# Nachteile von Typo3?



## su09 (6. Juli 2005)

Hallo,
im Rahmen einer FH-Arbeit brauche ich Eure Hilfe.

Und zwar hab ich nun schon einiges über Typo3 gelesen (kenne das Programm aber weiter nicht). Ich bräuchte nun von praktischen Anwendern ein paar Info´s was nicht so gut an Typo3 ist, was nicht so funktioniert... einfach ein paar Nachteile (Vorteile weiß ich nun schon genug   

Das wäre nett!

Außerdem möchte ich wissen:
Typo3 hat ja kein DMS. Ist es irgendwie möglich, dass man Typo3 erweitert und man auch DMS hat? Wenn ja wie?  

Vielen Dank
Susan


----------



## Andreas Gaisbauer (9. Juli 2005)

Hallo,

folgende Nachteile sind sehr subjektiv:
- relativ hohe Lernkurve (schwerer einstieg)

- relativ hohe Hostinganforderungen, die man bei den meisten "LowCost" Massenhostern nicht ohne weiteres bekommt (also nicht in den günstigen Tarifen)

- Von Haus aus ist es nicht möglich den Content statisch zu publishen (was weniger Serverlast und höhere Geschwindigkeit zur folge hätte)

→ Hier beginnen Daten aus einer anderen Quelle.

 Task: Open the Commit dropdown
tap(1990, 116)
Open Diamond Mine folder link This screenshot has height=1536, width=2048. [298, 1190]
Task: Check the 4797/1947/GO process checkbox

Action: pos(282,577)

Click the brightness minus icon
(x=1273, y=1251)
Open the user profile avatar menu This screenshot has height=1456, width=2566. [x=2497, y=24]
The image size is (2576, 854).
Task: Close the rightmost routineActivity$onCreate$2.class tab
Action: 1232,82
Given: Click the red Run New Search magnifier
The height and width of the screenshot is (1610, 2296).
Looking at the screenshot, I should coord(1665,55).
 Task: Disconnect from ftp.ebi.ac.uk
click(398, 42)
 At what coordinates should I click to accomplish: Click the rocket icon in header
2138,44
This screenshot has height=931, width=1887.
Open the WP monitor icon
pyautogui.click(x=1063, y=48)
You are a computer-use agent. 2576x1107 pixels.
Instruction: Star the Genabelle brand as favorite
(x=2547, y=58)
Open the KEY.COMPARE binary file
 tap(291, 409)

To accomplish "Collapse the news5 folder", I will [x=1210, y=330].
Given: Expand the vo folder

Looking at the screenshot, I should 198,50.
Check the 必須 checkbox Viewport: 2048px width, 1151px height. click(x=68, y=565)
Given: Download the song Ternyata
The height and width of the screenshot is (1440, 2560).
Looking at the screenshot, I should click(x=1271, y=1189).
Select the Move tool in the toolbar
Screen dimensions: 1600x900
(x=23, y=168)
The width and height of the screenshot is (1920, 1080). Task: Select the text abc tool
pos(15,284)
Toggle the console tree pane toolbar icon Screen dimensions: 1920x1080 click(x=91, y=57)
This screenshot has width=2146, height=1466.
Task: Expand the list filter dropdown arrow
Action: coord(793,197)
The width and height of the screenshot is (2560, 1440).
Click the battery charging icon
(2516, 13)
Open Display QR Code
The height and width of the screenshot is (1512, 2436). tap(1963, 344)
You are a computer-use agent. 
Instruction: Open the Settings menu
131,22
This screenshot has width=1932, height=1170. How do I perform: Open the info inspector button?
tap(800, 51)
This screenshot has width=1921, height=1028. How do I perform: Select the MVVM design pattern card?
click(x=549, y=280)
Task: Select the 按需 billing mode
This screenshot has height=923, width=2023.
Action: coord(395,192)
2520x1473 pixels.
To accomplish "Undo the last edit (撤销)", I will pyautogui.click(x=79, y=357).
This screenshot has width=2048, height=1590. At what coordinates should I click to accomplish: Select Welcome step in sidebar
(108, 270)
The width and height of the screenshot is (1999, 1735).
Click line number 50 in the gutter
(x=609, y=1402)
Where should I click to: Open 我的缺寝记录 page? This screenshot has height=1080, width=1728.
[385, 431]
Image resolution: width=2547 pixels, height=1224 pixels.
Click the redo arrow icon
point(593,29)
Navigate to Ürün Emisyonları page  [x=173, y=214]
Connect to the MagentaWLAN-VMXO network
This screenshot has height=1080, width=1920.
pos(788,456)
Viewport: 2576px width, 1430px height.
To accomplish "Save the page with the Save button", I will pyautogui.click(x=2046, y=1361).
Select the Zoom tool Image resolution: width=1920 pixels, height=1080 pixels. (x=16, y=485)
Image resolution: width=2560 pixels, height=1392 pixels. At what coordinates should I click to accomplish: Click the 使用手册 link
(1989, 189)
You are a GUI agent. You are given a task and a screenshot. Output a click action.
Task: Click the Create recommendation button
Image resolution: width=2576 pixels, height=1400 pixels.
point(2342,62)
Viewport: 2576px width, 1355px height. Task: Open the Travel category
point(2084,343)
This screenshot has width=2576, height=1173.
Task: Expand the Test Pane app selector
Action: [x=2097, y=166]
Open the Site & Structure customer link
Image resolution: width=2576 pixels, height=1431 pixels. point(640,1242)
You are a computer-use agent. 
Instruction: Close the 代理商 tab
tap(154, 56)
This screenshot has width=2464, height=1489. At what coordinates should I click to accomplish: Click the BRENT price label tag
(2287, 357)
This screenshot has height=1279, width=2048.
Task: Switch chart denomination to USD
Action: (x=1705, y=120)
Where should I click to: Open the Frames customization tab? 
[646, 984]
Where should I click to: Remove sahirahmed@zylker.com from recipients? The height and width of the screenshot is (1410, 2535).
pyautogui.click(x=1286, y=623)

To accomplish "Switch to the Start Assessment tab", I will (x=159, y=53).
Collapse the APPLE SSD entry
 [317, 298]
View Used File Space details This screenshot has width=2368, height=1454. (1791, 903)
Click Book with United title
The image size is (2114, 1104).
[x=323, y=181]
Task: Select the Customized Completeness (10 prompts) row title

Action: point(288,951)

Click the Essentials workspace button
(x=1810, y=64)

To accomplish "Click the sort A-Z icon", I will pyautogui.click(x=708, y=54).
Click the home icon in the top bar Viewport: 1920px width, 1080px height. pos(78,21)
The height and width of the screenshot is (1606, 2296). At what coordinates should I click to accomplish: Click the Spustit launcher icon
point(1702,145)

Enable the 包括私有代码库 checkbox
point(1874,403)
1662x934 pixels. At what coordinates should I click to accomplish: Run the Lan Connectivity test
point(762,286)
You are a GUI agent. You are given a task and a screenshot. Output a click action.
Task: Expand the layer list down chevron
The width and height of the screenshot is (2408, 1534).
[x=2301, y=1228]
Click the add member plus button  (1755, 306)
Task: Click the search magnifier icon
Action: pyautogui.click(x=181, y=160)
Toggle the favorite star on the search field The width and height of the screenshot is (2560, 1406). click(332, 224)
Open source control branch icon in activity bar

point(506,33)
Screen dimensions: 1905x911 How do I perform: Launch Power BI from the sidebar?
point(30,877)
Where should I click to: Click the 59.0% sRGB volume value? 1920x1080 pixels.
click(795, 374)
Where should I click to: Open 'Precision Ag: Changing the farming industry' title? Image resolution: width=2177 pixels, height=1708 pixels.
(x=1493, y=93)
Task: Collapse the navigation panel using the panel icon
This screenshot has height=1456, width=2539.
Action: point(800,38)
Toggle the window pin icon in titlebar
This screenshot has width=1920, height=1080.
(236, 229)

- Typo bieten von Haus aus keine einfache Möglichkleit das System auf Staging-/ Productionserver aufzuteilen

soo.... mehr fällt mir schon nicht mehr ein...

zum DMS... Ich geh recht in der Annahmen dass DMS = Dokumentenmanagement ist, oder? Wenn ja, es gibt einige plugins die sich daran versuchen. Ich weis aber nicht, wie umfangreich diese sind und wie weit in der Entwicklung.


ciao
Andreas


----------



## su09 (11. Juli 2005)

Vielen Dank erstmal für deine Hilfe.
Und Ja, mit DMS meine ich Dokumentenmanagement.

LG Susan


----------



## Andreas Gaisbauer (12. Juli 2005)

Ergänzung: In Typo3 3.8 sollte es nun auch möglich sein die inhalte statisch zu publizieren... war mir jetzt auch neu - soll aber gehen... Mein dritter Punkt fällt also weg.

ciao 
Andreas


----------